N'espérez rien lui cacher: il sait déjà tout de vous...
Créée et produite par Michael Seitzman (Here on Earth, North Country…), Intelligence est une série canadienne d’action et de science fiction au léger parfum de l’Homme qui valait 3 milliards, de Jake 2.0 et de Chuck. La série a débuté le 7 janvier sur CBS et quatre épisodes ont déjà été diffusés.
Intelligence, c’est un peu la série hybride entre l’Homme qui valait 3 milliards, Jake 2.0 et Chuck… mais ça se prend vraiment trop au sérieux là où les trois autres étaient bourrées d’humour et mettaient l’accent sur le côté humain – et donc faillible – du personnage principal.
Josh Holloway (Lost, Mission Impossible: Ghost Protocol…) fait son retour à la télévision dans la peu d’un agent vraiment très spécial, dans la tête duquel une agence gouvernementale a fait implanter un petit bijou de haute technologie qui lui permet de se connecter à peu près à tout, pour la gloire des Etats-Unis et le plus grand bonheur de ses patrons. Mais une telle merveille technologique n’est pas sans danger, principalement parce que cette puce est unique et que d’autres gouvernements aimeraient bien mettre la main dessus ou la copier pour eux aussi posséder aussi un agent surpuissant et omniscient…
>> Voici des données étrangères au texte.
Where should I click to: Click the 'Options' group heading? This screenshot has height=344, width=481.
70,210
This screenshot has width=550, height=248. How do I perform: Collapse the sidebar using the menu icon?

Dans le rôle de la patronne de Gabriel, on retrouve l’immuable Marg Helgenberger (les Experts, M. Brooks…), chargée de prendre les bonnes décisions concernant les membres de son agence et plus particulièrement concernant Gabriel. Pour le protéger, elle engage Riley Neal (Meghan Ory), ancien agent ayant assuré la sécurité du Président, connue pour avoir réglé leur compte à cinq hommes à mains nues après avoir pris plusieurs coups de couteau… Et voilà pour les jalons de l’histoire !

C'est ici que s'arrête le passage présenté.